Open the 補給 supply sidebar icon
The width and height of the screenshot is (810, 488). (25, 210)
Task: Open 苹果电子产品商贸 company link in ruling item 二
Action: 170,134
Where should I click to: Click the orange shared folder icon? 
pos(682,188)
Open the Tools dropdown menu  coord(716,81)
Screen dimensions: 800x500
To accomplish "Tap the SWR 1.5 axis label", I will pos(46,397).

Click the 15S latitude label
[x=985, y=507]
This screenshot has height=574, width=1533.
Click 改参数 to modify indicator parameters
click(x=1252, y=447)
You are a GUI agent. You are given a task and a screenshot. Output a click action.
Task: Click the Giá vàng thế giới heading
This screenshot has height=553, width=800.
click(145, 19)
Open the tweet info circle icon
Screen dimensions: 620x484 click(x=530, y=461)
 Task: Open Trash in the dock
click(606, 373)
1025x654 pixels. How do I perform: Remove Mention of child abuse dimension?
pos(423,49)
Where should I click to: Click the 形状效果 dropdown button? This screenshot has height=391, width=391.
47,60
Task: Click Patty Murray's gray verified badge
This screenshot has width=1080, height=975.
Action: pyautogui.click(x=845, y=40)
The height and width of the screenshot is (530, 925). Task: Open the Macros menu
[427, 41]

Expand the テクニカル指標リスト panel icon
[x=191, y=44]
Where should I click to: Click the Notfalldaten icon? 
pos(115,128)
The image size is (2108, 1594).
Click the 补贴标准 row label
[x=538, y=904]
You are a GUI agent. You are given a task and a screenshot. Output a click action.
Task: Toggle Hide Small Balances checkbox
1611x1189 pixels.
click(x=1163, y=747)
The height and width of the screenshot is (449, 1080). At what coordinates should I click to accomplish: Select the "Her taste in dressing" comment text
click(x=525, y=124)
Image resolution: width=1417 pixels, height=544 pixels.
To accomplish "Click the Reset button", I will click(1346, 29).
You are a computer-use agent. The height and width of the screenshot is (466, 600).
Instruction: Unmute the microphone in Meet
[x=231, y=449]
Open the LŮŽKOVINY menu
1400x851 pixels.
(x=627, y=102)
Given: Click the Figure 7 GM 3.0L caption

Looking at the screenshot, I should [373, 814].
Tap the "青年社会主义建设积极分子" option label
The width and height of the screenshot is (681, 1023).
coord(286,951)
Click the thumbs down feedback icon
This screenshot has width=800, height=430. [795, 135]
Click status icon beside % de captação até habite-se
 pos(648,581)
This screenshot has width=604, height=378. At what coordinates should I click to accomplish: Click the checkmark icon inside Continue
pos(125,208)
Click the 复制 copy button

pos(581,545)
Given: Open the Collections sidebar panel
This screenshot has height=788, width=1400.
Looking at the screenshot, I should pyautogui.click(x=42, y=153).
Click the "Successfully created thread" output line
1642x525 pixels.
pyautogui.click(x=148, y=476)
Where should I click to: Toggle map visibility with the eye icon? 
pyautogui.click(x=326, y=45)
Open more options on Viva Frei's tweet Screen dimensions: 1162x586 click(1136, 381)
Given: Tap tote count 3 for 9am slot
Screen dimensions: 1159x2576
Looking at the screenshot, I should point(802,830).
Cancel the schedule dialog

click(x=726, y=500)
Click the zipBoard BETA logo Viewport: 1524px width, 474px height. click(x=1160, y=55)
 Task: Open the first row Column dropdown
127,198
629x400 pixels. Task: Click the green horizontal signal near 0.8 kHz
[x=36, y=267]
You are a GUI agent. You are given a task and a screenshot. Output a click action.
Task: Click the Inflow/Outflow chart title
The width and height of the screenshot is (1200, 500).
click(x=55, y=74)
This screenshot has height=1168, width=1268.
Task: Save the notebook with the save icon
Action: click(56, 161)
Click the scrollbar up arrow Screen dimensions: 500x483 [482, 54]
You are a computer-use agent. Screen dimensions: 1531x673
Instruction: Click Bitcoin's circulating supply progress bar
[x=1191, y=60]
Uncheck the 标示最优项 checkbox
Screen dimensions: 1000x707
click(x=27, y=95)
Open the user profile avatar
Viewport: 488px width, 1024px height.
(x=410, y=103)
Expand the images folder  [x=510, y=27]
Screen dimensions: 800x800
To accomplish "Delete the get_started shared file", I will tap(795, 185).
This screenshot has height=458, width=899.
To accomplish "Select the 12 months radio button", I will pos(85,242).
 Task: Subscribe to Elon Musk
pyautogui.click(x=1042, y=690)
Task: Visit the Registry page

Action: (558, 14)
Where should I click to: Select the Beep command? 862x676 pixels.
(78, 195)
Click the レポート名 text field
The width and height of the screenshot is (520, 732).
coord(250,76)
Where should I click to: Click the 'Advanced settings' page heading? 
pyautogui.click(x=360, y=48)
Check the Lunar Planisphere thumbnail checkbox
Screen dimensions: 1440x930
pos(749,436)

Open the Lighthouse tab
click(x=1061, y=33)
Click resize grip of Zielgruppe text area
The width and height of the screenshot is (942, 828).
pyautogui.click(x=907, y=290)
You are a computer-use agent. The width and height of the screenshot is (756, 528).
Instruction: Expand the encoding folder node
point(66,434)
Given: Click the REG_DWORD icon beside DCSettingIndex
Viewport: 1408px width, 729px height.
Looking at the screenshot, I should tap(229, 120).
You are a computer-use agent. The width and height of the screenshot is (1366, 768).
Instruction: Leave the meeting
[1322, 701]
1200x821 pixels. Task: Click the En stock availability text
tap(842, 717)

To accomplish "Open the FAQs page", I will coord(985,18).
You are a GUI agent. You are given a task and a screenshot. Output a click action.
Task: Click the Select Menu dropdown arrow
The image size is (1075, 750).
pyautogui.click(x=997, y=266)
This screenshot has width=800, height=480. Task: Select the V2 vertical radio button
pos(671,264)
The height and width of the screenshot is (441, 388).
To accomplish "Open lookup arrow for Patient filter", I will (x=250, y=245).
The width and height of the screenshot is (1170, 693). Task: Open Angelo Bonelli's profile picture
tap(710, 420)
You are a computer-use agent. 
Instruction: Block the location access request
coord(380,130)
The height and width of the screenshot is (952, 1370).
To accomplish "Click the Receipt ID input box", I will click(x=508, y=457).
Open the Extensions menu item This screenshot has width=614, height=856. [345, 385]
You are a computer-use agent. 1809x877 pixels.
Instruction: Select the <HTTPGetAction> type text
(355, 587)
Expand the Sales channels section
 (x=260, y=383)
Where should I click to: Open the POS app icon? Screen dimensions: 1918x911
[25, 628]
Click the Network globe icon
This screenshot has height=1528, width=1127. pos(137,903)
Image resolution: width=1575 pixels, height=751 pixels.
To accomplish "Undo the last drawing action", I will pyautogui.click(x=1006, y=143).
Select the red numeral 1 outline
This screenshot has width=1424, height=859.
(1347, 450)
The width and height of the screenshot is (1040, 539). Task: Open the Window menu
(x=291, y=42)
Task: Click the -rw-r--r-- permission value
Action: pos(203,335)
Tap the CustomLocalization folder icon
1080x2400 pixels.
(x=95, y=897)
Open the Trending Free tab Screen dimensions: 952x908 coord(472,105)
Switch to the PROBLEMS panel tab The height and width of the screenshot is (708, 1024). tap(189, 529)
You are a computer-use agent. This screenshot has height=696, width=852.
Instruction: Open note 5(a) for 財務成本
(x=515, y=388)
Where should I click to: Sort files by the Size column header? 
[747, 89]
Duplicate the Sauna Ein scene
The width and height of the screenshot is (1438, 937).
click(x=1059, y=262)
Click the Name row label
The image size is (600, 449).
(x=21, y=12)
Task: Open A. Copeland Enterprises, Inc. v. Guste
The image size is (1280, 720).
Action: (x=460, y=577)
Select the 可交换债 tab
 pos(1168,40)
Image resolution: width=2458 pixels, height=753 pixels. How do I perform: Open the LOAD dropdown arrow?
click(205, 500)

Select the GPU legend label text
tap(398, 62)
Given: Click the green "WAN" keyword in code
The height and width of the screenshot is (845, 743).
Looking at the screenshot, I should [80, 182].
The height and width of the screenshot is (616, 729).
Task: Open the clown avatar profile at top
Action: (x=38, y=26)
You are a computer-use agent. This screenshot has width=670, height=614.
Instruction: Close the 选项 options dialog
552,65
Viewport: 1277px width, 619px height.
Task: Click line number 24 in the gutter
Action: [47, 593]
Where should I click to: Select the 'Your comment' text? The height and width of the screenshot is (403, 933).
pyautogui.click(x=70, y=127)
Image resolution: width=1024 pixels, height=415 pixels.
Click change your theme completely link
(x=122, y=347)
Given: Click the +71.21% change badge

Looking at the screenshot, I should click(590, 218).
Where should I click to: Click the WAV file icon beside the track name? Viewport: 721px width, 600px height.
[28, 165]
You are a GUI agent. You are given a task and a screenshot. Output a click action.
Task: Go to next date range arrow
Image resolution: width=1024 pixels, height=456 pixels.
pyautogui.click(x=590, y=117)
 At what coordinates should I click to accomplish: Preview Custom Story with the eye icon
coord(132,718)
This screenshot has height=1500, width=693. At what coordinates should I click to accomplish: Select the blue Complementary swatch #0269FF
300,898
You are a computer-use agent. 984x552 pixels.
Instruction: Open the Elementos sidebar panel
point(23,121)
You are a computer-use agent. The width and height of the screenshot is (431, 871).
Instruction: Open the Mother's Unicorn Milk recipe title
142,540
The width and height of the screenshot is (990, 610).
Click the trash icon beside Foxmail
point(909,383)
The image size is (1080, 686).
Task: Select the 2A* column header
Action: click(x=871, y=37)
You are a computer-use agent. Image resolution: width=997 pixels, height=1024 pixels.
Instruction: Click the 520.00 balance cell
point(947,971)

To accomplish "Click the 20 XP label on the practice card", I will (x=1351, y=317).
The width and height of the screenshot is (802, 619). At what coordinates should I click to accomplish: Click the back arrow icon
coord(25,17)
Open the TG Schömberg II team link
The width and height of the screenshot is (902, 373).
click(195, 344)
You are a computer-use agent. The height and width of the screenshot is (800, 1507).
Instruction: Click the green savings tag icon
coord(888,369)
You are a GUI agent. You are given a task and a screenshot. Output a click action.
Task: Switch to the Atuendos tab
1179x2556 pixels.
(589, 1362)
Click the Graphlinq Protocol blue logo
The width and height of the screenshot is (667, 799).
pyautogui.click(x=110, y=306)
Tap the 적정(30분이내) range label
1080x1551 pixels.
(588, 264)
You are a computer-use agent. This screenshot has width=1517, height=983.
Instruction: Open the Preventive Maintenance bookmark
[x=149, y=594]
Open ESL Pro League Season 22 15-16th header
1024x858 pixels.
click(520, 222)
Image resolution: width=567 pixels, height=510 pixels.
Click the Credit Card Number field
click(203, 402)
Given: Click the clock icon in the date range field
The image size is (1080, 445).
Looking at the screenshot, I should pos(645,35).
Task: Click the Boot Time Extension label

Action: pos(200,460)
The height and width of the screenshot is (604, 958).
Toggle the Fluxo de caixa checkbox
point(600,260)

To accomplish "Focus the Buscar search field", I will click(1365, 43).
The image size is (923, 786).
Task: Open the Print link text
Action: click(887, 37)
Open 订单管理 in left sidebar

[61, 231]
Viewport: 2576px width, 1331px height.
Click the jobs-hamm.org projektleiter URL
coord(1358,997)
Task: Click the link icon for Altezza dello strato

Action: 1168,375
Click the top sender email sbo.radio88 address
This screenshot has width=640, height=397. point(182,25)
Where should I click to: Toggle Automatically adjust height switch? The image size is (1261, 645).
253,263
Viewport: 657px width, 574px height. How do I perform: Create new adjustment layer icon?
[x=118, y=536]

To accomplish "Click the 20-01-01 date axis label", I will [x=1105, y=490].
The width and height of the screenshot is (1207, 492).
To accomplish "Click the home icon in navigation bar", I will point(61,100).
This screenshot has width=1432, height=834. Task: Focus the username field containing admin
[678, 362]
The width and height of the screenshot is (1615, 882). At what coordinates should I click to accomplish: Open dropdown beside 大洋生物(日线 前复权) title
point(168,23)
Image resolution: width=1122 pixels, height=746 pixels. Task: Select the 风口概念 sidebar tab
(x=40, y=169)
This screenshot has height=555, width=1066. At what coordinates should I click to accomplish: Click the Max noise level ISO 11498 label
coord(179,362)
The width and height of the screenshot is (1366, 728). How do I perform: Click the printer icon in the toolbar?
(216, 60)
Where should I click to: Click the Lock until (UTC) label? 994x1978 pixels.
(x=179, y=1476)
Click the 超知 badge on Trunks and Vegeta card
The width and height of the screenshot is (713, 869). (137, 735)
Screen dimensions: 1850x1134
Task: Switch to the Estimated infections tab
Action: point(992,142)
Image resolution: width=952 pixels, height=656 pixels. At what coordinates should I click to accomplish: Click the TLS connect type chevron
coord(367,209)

### WHAT TO DO
Please show every line of the records that holds the word "axis".

### RESULT BELOW
To accomplish "Tap the SWR 1.5 axis label", I will pos(46,397).
To accomplish "Click the 20-01-01 date axis label", I will [x=1105, y=490].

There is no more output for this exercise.